Basicamente aqui, a comunicação é mais do que apenas uma técnica ...
A comunicação é um processo social complexo de compartilhamento de conhecimentos, não só onde o conhecimento é equivalente a poder (questão muito antiga), uma vez que a comunicação tem a ver com a criação de vínculos de confiança, com o fortalecimento das conexões entre os sistemas e os ecossistemas. Portanto, é importante estar ciente de que os conhecimentos e as competências no campo da comunicação não devem ser ligados exclusivamente com a habilidade técnica de governar instrumentos de comunicação ou de conexão; o problema é tentar governar a complexidade social e organizacional e, ao mesmo tempo, aprender a comunicar as suas numerosas implicações. Isso requer uma atenção especial à dimensão metodológica e àquela de cultura organizacional. Em vez disso, existe o risco muito concreto de que a nossa oferta de formação universitária, no que diz respeito ao papel do comunicador, venha a coincidir substancialmente com a formação de um vendedor ou um formador de opinião, mais ou menos oculto. O ponto principal, em minha opinião, é que não se deve apenas formar para a comunicação, mas também educar para a comunicação.
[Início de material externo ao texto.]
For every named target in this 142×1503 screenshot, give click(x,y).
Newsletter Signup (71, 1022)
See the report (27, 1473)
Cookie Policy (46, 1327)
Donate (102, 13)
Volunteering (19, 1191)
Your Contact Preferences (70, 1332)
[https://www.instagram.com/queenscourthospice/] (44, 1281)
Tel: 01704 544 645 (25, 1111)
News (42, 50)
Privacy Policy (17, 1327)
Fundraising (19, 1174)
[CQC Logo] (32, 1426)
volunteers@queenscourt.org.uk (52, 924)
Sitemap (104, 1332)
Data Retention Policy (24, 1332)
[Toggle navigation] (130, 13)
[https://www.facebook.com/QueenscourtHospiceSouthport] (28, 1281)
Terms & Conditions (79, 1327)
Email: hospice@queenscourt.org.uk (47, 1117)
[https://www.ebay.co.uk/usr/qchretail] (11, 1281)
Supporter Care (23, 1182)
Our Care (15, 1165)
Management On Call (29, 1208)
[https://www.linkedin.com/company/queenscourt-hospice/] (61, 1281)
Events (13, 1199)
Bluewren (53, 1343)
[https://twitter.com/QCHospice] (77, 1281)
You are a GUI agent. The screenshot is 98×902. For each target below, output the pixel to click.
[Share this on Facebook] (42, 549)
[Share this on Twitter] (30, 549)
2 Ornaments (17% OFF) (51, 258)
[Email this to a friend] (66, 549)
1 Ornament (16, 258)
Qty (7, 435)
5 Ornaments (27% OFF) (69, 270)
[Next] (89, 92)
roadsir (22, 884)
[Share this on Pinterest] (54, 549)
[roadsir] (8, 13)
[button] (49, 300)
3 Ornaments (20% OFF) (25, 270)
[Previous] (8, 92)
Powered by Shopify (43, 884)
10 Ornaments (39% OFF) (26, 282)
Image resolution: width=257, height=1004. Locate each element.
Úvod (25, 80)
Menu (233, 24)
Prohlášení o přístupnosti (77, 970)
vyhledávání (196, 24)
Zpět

Você falou acima de figuras híbridas como protagonistas do próximo futuro. Também escreveu que "não podemos mais nos dar ao luxo de formar apenas técnicos e isso justamente porque estamos em uma civilização hipertecnológica": não é um paradoxo?
Não é apenas um paradoxo, é o "grande equívoco" da civilização tecnológica. Precisamos formar cada vez mais "gestores da complexidade", que é uma complexidade social, relacional, organizacional, uma complexidade não passível de objetivação por nenhuma fórmula, capaz de escapar a qualquer processo de redução. As organizações em que vão e irão trabalhar os jovens, são sistemas sociais, nós precisamos educá-los, formá-los e atualizá-los para isso, para viver essa complexidade, que nunca é previsível até o fundo. Ao nível do discurso público, em vez disso se continua a repetir que são necessários (apenas) engenheiros, profissionais das ciências exatas, algumas figuras e não outras; ainda se está pensando em termos de "duas culturas", sobre a falsa dicotomia entre educação humanista e formação científica, algo inacreditável. Precisamos obrigatoriamente superar tais dicotomias.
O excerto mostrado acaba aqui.